Week 27 was going to be about saying yes to adventure—about leaving on adventures and reminding myself that it’s not a time for stress or worry or anxiety about the unknown, but a time for joy and embracing whatever that unknown is. As I’ve said millions of times, I’m bad at that. I’m bad at doing new things because I don’t see the possibility, but the ways it can go wrong. I see all of the what-ifs and ignore the what could-bes.
But then a beautiful little girl and her parents found themselves in the unimaginable—a tragedy that left their hearts both aching and hopeful, that took their world and reworked it until the words “alive” and “miracle” are used at regular intervals to describe her state of being. And it was in this that I realized saying yes to adventure doesn’t hold the same importance in my heart that it did 27 weeks ago; that maybe in these 52 weeks, saying yes to chaos isn’t just about doing cool things and going out on a Saturday night, its about recognizing the strength in the beautiful humans around me, and it’s acting and loving them in a way that shows them how courageous and strong they are—how courageous and strong they make me want to be. It’s about the reasons to say yes, the people who are on the other side of it…the people I want to show love and care to every day.
And so, week 27 marks the change in my 52 week plan focal point. I can’t just write about adventures and chaos and staying out past 8 pm–fine, 6pm. Right now, they don’t seem important, not like they did. They don’t seem relevant in the same way, because while I’m worrying about something silly and made up in my head, one of the people I love most is worrying about the very real little girl in front of her, and the new life she will live after this. And so, I am going to adapt these next 25 weeks, adapt and understand that life is about learning from those around us, observing them, living with them, appreciating them in a way that is far more tactile and obvious than I’ve been doing. I’m going to love a little harder, and appreciate a lot more, and I am going to look to the miracles in front of me and be strong for them and because of them.

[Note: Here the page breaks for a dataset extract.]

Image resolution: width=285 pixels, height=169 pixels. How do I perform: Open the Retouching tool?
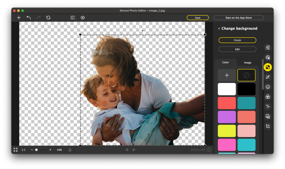[x=267, y=77]
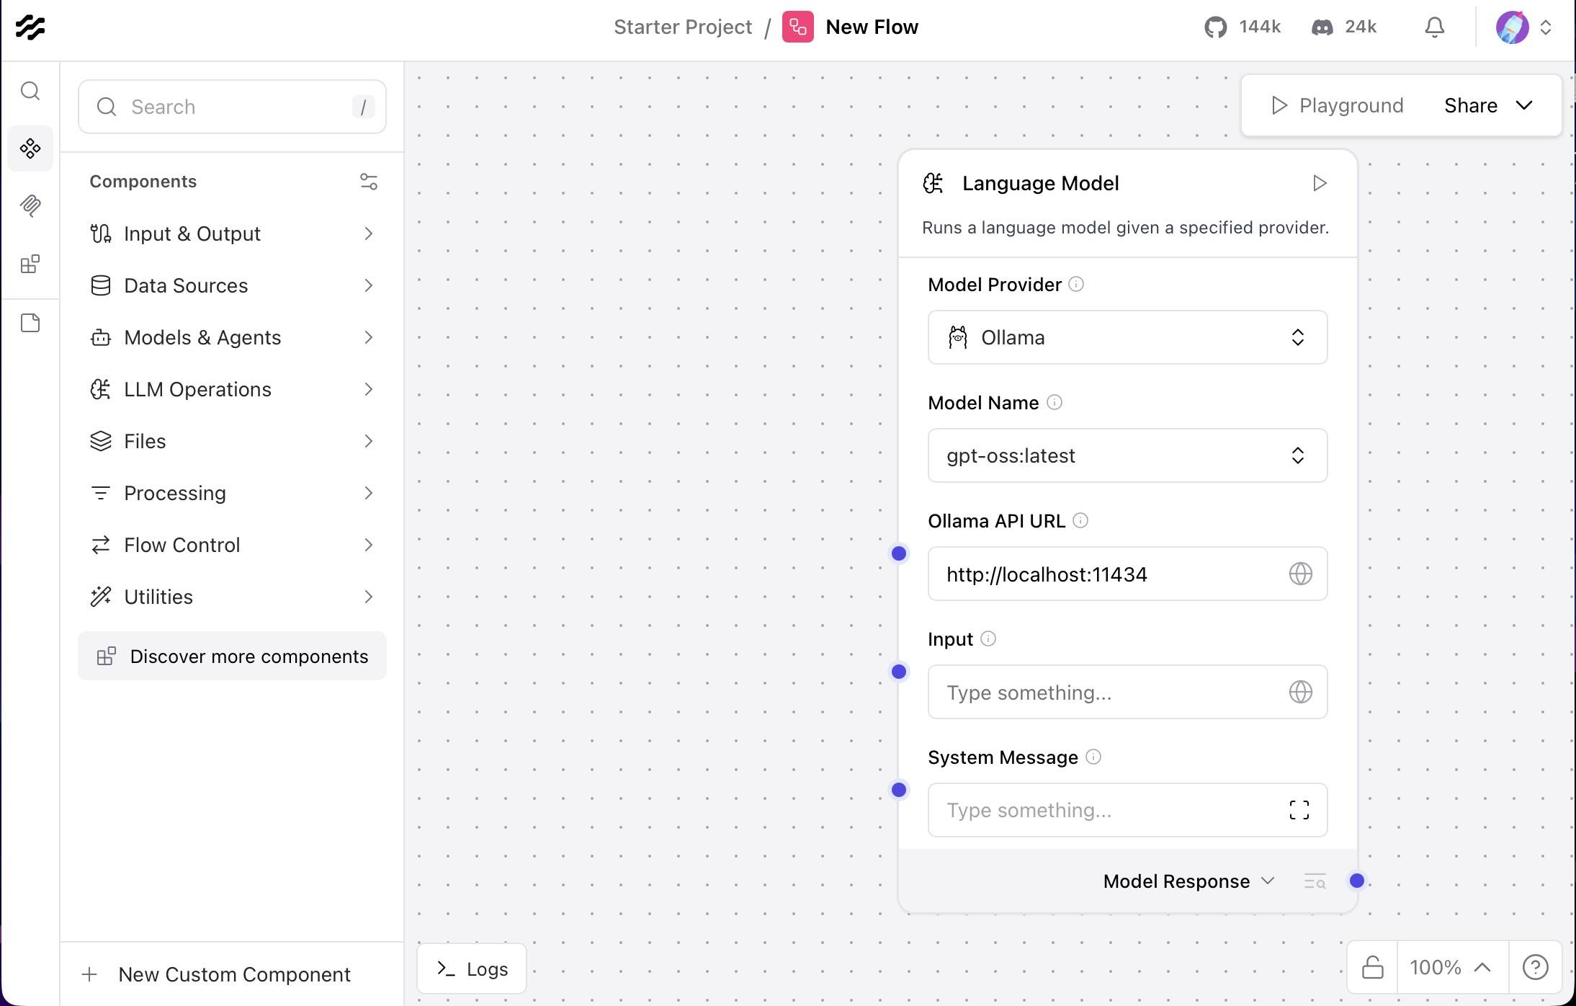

Blakely Grace, you are strong-willed like your mama. You are opinionated and loving and goofy, and I cannot, and will not, ever know what it is to possess the strength you do right now, surviving the unsurvivable, and giving every person in your family the courage to do the same. I want you to know they do it for you; they do it because of you. You are a seven-year-old with sass and smiles, and since the day I met you when you came into this world, I’ve failed to realize that you were not just learning from me and those around you, but you were teaching us. I see it now, sweet girl, I see what your love and strength and bravery can do for the lives around you. And I honor it. I honor you. I honor your mama and daddy and all of the people surrounding you right now, watching you stay upright when everything in the world says you had the right to fall and never get up.
I love you so much, sweet girl, and I am going to be here, loving you and learning from you while you gain back all the strength needed to jump in the pool and run on the beach and have a princess dance party. I’ll see you sometime soon. Until then, I’ll be following your journey every step of the way, cheering you on from the sidelines until you‘re ready for the spotlight again.